↓

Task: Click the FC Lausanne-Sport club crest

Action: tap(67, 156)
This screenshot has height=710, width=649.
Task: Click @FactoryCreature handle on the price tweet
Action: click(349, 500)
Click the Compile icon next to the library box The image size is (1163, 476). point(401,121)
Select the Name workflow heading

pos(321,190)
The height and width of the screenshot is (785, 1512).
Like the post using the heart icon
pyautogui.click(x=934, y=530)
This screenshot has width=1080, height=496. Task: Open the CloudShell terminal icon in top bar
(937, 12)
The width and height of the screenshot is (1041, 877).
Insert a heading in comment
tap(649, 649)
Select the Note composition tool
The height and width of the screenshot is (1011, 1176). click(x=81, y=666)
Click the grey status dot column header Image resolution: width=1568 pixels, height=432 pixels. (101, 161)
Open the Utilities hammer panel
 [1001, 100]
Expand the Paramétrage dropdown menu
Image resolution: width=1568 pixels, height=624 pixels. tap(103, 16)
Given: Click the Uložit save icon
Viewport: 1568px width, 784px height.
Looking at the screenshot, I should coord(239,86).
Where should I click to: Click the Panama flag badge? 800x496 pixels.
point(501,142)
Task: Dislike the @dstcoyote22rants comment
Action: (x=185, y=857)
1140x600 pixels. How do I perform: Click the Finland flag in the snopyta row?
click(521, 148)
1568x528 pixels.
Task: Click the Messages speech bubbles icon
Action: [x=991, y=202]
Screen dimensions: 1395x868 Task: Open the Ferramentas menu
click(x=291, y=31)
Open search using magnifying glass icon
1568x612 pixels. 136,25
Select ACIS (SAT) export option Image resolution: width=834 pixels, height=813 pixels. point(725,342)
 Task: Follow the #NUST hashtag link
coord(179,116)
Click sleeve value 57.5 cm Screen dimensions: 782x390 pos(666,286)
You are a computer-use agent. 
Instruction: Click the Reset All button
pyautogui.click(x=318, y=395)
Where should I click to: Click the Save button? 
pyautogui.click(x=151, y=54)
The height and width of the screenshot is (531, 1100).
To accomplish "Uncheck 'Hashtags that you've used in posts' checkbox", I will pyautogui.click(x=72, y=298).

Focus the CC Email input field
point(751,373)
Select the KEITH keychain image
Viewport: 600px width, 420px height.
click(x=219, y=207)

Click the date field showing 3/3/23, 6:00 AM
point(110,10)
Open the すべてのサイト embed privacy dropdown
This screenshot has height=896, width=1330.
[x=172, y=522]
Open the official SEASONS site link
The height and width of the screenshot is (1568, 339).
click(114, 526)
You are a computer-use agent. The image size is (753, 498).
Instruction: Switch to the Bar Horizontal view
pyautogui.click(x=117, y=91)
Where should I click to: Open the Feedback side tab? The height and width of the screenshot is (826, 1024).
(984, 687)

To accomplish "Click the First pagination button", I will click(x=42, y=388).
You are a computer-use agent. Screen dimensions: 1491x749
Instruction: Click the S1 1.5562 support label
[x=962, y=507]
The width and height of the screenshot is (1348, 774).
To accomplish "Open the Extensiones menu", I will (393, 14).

↑

Determine how many lines in the listing above hold the word "accomplish", answering with the number only.

3